We have continued to invest in R&D projects to be able to launch new, competitive assays to the ADME-Tox market. In terms of capital expenditure, which is undertaken to support R&D programmes and drive new efficiencies, total additions in H1 2016 were £0.88 million with total investments in laboratory equipment in the last 30 months exceeding £3.20 million. Upgrading our equipment and investment in new capabilities brings additional depreciation charges to the income statement and as a consequence the depreciation charge is 13.3% higher at £0.65 million (H1 2015: £0.57 million).

We continue to invest substantially in our internal expertise, skills and knowledge base increasing staff numbers from 116 at 30 June 2015 to 144 at 30 June 2016.

With continuing improved trading the Company reports an increase in operating profits of £1.13 million, up from £0.36 million for H1 2015 to £1.49 million for H1 2016. Similarly, underlying EBITDA has nearly doubled, increasing to £2.34 million, up £1.24 million from H1 2015. Underlying EBITDA is defined as operating profits; adjusted for depreciation, amortisation and share based payment charges.

The Company’s cash balances remain robust and stood at £6.82 million at period end, up from £4.13 million at the start of the year. Principal movements are £2.40 million generated from operations, £0.88 million spent on tangible fixed assets and £0.11 million in servicing finance and hire purchase debts.

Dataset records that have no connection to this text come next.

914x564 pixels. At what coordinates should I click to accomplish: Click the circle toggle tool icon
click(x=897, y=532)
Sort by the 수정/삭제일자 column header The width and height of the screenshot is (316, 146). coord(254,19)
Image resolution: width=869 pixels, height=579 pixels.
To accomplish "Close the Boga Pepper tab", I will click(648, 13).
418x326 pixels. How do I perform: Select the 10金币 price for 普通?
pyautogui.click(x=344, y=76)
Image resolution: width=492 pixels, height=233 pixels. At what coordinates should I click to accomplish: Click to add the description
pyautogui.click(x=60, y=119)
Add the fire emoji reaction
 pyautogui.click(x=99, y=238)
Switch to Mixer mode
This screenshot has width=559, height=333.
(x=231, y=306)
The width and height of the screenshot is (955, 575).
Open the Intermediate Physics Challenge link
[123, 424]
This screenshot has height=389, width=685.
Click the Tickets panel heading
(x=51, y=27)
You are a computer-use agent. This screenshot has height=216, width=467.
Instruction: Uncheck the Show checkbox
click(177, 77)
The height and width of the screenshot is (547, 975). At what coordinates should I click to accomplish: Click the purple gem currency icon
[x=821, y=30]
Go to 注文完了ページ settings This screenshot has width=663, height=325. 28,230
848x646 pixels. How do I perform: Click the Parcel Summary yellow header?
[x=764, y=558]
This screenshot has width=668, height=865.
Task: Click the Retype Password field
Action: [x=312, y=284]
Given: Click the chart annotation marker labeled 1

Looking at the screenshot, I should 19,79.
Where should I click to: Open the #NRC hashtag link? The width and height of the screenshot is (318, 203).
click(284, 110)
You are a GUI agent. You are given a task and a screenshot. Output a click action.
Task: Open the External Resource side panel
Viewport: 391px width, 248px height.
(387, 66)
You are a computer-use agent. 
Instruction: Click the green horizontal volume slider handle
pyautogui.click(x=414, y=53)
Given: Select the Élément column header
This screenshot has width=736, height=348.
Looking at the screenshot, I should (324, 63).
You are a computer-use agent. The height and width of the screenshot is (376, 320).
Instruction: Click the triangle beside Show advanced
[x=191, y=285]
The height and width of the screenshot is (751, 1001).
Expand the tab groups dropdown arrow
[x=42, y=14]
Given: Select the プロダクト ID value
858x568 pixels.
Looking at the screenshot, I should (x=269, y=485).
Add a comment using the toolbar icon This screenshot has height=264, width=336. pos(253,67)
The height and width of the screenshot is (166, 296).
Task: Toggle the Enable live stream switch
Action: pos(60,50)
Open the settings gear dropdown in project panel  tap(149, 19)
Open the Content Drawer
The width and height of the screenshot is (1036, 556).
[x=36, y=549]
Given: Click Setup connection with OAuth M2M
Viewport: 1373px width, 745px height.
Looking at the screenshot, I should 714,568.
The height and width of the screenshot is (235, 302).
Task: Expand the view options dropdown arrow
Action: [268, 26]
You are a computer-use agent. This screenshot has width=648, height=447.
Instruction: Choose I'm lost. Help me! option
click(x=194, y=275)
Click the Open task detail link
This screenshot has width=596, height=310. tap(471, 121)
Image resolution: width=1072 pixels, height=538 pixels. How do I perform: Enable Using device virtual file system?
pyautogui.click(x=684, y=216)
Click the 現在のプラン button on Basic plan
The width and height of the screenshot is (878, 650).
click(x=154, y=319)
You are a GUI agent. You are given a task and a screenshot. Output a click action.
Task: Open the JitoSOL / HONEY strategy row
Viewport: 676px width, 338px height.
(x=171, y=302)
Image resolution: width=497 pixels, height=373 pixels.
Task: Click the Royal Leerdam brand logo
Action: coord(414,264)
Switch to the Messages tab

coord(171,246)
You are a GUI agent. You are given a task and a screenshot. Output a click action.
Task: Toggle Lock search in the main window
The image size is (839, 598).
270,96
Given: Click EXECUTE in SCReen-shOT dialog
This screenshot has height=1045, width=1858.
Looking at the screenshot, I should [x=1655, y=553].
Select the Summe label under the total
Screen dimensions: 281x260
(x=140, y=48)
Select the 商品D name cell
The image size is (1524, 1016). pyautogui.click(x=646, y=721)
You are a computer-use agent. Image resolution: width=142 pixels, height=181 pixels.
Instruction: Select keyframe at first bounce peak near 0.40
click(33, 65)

In September 2013, the Company issued Loan Notes to the value of £7.00 million, to assist with its investment strategy. One of the terms attached to the issue of these Loan Notes is that the value of an associated embedded derivative is linked to changes in the Company’s share price via conversion or notional conversion rights into ordinary shares. The Loan Note holders will then ultimately effectively share with ordinary shareholders any increase in value of the Company above 60 pence per share, the share price at time of issue. At 30 June 2016, the Company’s share price was 110 pence (v 122 pence at 31 December 2015). The relative decrease in share price, along with other factors such as share price volatility, has at 30 June 2016 led to a downward revision in the fair value of the embedded derivative associated with the Loan Notes by £1.98 million to £7.44 million from £9.42 million at 31 December 2015. This decrease is recorded as finance income in the income statement in H1 2016.